Labyrinth of Cinema (2019) poster.jpgBy Ed Sum
(The Vintage Tempest)

Streaming Online
at the Victoria Film Festival
Get your pass here.
All films begin Feb 5th, 2021

Note: Geo-locked to residents in British Columbia

Spoiler Alert

Nobuhiko Ōbayashi‘s Labyrinth of Cinema is not only a tribute to the Golden Age of Hollywood but also an anti-war film. The many genres this era introduced helped define the shape of entertainment still to come, and its fondly honoured. We see a bit of everything in this film, from animation to comedy to sci-fi, and there’s even a splash of horror offered after a few musical moments. The best bits are with the romances, though.

The films of today are a lot more sophisticated in terms of realism. This filmmaker went old school to make this movie, and he wanted his performers to overact. They are in on the joke. He uses those techniques to emphasize why the modern (nuclear) age is terrible. The realism is just that, and the fiction is in technicolour. Unlike Ishirō Honda‘s intent in Gojira (1954), this work makes a different commentary about why going to war is bad (from the eyes of one side in the conflict). Also included is the fear of where humanity is headed–whether or not any future conflicts to come will destroy humanity. Ultimately, his goal is to show us why engaging in the art of war (and not in the Sun Tzu sense) is bad.

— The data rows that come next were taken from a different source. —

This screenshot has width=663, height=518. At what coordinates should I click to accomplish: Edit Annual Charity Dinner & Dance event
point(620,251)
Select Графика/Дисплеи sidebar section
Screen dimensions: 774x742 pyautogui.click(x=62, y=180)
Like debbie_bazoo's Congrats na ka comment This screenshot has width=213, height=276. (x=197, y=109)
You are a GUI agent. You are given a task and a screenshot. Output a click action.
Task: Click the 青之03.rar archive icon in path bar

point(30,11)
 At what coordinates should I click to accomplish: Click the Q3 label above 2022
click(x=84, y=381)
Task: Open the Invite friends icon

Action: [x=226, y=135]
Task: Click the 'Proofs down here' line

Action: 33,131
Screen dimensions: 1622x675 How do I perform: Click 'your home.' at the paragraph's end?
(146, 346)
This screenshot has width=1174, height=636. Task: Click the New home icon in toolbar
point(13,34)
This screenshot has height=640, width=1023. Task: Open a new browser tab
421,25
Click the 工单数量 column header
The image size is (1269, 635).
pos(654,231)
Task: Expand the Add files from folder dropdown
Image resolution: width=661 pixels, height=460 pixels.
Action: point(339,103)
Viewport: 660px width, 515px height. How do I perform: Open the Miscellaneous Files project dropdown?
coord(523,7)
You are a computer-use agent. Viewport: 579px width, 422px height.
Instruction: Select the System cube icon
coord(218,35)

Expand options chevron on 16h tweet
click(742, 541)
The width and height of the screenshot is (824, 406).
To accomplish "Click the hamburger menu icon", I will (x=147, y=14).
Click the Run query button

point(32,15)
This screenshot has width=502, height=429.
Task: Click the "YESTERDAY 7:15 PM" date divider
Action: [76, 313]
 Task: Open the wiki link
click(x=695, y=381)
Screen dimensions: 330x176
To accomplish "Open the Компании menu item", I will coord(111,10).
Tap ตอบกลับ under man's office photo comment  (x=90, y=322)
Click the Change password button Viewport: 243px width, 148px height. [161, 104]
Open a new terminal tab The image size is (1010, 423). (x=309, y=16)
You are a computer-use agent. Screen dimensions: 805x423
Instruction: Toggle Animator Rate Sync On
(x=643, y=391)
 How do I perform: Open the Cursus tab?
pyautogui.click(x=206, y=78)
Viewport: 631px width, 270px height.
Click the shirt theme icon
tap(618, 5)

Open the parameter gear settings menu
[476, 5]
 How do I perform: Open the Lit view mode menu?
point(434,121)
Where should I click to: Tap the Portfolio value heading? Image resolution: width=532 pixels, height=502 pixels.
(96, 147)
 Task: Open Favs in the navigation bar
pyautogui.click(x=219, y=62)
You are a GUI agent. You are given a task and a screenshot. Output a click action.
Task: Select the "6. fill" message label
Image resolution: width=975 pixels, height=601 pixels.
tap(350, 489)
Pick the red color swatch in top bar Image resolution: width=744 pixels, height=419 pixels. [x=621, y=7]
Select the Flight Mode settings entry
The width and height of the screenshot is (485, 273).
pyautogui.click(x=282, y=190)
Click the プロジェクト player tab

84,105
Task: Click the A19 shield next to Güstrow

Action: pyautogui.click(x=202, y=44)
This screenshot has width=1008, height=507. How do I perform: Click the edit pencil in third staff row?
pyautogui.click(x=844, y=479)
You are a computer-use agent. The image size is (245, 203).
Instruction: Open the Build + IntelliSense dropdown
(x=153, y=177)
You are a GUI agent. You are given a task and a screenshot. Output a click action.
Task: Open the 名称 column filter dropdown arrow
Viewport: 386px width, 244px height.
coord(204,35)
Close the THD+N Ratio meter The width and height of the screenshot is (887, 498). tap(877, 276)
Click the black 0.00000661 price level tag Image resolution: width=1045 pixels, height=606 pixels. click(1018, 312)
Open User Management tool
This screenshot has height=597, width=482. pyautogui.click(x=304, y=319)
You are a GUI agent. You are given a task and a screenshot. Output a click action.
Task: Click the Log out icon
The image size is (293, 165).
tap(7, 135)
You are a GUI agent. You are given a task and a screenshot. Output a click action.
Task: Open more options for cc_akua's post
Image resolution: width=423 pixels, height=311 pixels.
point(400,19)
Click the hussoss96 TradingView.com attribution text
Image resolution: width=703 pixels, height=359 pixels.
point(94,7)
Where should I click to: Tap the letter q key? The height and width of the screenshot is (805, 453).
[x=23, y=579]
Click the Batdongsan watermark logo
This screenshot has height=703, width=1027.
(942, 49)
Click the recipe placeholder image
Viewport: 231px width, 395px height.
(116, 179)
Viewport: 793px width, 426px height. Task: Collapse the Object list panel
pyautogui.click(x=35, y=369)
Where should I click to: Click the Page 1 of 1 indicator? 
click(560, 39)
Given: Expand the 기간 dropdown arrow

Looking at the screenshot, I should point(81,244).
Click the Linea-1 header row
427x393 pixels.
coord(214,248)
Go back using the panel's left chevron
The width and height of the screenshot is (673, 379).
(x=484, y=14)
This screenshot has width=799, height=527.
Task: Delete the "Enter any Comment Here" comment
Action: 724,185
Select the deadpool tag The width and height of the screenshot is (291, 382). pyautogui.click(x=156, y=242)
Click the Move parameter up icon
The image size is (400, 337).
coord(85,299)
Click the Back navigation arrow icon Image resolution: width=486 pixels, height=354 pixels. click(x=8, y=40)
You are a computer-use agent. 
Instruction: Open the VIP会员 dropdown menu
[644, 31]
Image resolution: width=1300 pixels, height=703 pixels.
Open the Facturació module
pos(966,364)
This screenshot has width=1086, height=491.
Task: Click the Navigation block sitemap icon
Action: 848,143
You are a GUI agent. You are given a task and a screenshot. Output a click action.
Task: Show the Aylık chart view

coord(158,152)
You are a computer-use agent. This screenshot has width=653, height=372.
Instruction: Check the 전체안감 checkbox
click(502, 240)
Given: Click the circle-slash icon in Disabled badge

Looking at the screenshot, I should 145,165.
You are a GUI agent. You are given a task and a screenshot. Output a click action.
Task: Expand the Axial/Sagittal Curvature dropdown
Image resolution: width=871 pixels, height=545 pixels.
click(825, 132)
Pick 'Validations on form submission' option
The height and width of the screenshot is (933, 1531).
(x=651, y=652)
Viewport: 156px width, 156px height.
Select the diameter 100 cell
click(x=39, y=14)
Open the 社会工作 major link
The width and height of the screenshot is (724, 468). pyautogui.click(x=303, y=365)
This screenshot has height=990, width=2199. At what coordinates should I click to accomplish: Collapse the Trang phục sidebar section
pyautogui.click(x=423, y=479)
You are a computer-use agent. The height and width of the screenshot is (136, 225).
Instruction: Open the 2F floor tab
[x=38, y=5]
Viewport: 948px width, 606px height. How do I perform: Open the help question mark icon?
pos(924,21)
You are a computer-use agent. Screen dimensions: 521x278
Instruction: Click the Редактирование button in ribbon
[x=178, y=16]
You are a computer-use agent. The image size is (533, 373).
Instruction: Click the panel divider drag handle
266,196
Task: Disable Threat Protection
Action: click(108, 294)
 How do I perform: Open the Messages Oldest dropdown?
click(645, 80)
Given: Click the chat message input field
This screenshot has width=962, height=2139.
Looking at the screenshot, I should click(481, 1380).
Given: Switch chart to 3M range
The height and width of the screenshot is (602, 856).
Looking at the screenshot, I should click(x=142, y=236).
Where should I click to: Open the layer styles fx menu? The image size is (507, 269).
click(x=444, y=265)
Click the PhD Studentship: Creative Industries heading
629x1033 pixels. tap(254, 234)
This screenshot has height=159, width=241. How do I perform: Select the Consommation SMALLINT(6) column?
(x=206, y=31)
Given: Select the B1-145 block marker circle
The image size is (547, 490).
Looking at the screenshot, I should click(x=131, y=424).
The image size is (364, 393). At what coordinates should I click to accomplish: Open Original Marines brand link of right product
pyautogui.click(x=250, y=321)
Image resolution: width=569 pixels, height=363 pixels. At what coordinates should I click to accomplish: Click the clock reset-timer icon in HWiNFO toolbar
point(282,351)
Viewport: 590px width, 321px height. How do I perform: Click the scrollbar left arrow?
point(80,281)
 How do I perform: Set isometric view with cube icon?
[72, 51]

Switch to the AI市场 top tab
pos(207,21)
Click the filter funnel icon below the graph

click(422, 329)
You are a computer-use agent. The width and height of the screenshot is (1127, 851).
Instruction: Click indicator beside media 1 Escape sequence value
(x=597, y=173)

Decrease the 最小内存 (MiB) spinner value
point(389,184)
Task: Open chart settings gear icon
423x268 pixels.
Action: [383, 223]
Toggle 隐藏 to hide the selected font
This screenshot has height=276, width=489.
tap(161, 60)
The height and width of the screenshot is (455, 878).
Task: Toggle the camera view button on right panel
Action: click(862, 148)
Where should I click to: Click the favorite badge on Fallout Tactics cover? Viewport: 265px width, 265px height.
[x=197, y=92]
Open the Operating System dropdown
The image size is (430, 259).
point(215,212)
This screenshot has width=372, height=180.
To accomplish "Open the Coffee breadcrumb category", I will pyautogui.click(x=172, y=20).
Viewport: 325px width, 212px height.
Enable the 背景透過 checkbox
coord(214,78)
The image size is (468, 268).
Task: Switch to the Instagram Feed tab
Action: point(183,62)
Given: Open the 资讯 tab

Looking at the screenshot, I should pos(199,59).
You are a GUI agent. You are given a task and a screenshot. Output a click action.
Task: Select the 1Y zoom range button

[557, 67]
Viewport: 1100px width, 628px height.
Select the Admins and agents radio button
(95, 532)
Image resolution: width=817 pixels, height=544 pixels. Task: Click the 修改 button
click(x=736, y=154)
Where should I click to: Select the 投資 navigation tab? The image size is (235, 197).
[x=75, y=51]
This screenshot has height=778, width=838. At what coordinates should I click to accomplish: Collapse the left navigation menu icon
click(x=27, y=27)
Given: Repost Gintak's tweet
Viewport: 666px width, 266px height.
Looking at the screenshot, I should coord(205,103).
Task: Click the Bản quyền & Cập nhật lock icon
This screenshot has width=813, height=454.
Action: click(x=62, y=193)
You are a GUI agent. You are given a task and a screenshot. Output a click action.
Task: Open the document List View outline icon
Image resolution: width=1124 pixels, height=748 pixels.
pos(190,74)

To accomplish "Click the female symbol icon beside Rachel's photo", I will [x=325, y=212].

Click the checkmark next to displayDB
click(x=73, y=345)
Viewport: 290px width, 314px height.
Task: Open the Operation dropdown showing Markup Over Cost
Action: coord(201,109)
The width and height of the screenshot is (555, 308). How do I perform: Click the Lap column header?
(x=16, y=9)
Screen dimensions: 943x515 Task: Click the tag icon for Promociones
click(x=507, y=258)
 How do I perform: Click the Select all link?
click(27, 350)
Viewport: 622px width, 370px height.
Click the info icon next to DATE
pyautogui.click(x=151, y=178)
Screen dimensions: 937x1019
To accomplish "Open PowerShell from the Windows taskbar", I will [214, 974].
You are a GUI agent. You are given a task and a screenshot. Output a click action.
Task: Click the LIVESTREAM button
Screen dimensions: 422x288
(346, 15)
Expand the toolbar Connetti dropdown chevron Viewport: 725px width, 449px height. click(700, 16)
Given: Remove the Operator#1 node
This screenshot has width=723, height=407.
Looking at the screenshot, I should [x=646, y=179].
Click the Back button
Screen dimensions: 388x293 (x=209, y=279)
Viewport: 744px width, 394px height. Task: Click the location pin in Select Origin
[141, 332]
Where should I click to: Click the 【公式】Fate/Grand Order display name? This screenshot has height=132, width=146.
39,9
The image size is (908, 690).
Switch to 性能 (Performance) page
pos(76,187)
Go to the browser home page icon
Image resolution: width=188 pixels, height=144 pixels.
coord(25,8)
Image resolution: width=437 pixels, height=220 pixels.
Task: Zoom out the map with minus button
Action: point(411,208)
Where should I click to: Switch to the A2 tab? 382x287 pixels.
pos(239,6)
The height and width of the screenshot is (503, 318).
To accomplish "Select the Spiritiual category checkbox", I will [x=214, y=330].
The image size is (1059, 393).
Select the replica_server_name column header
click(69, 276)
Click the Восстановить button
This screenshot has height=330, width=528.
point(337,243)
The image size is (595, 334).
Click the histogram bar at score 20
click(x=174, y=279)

Ōbayashi makes use of humour to hammer in the point. He also broke a lot of rules from movie making 101 when he was in post-production, namely the editing of Labyrinth of Cinema. I was taught to avoid jump cuts in my newsroom videos, but he’s gratuitous in using this technique. The plot here is non-linear, and he purposely micro-budgeted the set design in some of this film’s best romantic moments to make it picturesque, like it’s from a painting. More green screen sets were used to distinguish the many realities explored. My guess is that the only proper place was a movie theatre and everything else was digitally created.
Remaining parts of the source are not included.